The forage has been growing tall and thick. I have not supplemented any hay in two weeks because there is enough fiber in what they are eating to balance out their rumen. Talking about forage, I made “Hay in a Day” June 3. I had wanted to make it two weeks earlier but the hay man’s schedule and the weather didn’t cooperate.

The day started with a 7 a.m. phone call asking if I still wanted to make baleage and I said yes! It’s 39 miles from his house to my field, so by the time he and one guy helping him got the machinery moved it was 11 a.m. when he started cutting my hay. He used my tractor to rake the hay from 2 to 6 p.m. and then started baling by 6:30. He baled until about 10 p.m.; the hired man drove the pickup with a goose-neck trailer from the hay field to the bale wrapping area at my farm.

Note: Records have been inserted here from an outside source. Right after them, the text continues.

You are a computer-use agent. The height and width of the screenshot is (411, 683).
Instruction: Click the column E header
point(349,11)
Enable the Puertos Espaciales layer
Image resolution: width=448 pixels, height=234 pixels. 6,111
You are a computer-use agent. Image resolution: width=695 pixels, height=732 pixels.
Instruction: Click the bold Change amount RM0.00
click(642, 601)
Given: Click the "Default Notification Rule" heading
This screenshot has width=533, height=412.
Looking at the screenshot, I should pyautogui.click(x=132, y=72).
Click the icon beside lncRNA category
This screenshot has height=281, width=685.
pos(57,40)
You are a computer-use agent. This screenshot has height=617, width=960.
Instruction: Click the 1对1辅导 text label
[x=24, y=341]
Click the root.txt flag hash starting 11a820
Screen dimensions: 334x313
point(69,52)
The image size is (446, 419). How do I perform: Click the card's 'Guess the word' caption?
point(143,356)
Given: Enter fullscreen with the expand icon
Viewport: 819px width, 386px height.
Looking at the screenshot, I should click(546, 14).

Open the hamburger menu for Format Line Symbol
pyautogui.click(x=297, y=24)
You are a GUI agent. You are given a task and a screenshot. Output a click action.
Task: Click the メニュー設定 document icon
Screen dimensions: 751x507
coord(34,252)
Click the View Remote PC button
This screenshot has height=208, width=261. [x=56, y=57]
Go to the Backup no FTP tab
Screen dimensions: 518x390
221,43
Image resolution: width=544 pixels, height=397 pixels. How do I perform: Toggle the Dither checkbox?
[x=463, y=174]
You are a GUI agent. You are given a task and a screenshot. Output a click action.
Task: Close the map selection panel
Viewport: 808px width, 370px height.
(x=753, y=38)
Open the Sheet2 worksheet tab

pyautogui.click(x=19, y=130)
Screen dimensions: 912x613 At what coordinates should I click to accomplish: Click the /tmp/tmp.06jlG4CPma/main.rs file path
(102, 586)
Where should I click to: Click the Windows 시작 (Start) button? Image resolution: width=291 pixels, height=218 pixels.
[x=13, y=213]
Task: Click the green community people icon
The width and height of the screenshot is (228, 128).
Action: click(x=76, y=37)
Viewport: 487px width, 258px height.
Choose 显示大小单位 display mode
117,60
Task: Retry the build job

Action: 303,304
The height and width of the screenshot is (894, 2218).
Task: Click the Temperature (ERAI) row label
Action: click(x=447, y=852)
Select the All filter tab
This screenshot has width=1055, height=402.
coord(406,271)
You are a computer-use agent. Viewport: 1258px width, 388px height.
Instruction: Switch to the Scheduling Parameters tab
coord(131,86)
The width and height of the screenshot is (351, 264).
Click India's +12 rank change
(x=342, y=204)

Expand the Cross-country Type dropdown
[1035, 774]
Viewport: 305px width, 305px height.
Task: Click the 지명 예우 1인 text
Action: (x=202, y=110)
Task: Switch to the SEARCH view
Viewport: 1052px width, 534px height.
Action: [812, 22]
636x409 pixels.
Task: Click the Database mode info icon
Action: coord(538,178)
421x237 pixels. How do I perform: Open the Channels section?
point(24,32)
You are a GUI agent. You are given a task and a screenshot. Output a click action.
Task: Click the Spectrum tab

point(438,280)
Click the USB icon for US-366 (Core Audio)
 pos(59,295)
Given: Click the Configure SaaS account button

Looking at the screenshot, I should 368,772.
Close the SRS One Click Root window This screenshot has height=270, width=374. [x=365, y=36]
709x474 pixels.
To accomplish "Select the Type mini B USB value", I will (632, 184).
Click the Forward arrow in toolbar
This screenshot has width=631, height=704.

He then unloaded the bales with a skid steer loader, wrapped them using a line wrapping machine and came back to the hay field where I would load him using my tractor. Fifty percent of the 61 bales we wrapped came from two farms 2 miles from my farm.

The last 31 bales came from a farm 10 miles away so there was some road time. But the 19-year-old helper liked to drive fast and I was always busy. I loaded the last bale at 11 p.m. and by the time I got home at 11:30, they had the last load wrapped and the machine pulled out of the field and ready to go home!

They supplied the baler, haybine, rake, line wrapper machine, truck and trailer. I supplied my 75 horsepower tractor. The two men stayed busy from 11 a.m. to 11:30 p.m. and I helped them from 6 p.m. to 11:30 p.m. He was as quick with the bill as he was with the hay so I can tell you exactly what it costs. Diesel fuel for my tractor, $20 per hour for my labor, plus $100 wear and tear on my tractor plus his bill, equals $47.91 per bale. They were heavy bales so I estimate their weight at 2,000 pounds. I got him to probe the last bales for moisture and they ranged from 40% to 55% moisture. Those are all the facts, so you can decide if making baleage in one day is for you.

I love it because it makes great feed in the spring when I can’t get enough drying days in a row to make dry hay. But I was sure tired!

Elton Mau

Elton Mau

Arrowsmith, Ill.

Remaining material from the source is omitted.